Working data:

───

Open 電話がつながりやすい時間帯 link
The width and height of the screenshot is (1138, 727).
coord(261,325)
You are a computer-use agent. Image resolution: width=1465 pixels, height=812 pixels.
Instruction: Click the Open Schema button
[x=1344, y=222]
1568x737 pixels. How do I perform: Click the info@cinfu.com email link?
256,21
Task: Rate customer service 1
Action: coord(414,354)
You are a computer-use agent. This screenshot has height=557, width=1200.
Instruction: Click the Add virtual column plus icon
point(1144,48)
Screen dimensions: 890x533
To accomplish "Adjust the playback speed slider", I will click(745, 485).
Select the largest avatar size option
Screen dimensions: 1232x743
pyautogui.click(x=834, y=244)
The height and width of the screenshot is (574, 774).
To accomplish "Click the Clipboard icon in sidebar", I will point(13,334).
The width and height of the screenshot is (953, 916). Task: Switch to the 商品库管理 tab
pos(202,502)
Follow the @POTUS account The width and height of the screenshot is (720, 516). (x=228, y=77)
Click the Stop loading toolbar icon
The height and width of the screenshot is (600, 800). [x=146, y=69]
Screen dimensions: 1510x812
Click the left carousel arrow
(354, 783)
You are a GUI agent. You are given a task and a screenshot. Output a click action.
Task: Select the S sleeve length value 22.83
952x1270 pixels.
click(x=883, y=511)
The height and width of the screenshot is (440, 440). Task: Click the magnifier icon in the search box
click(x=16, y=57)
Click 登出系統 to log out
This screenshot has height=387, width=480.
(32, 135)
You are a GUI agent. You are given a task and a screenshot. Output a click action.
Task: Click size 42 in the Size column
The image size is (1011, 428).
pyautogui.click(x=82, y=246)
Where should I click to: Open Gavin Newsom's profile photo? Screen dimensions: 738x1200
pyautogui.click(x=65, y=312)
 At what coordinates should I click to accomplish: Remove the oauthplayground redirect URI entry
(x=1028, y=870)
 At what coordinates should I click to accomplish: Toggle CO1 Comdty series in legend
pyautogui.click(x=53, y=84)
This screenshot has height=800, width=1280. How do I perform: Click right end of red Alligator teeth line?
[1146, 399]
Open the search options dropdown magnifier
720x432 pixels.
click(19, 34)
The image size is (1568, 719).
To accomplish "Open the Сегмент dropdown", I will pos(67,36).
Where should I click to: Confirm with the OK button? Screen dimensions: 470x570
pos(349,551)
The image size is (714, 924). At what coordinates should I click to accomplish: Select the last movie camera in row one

───

Aim of the exercise:
Tell me how many lines in the data include "agent", giving only the number.

Answer to this problem:
4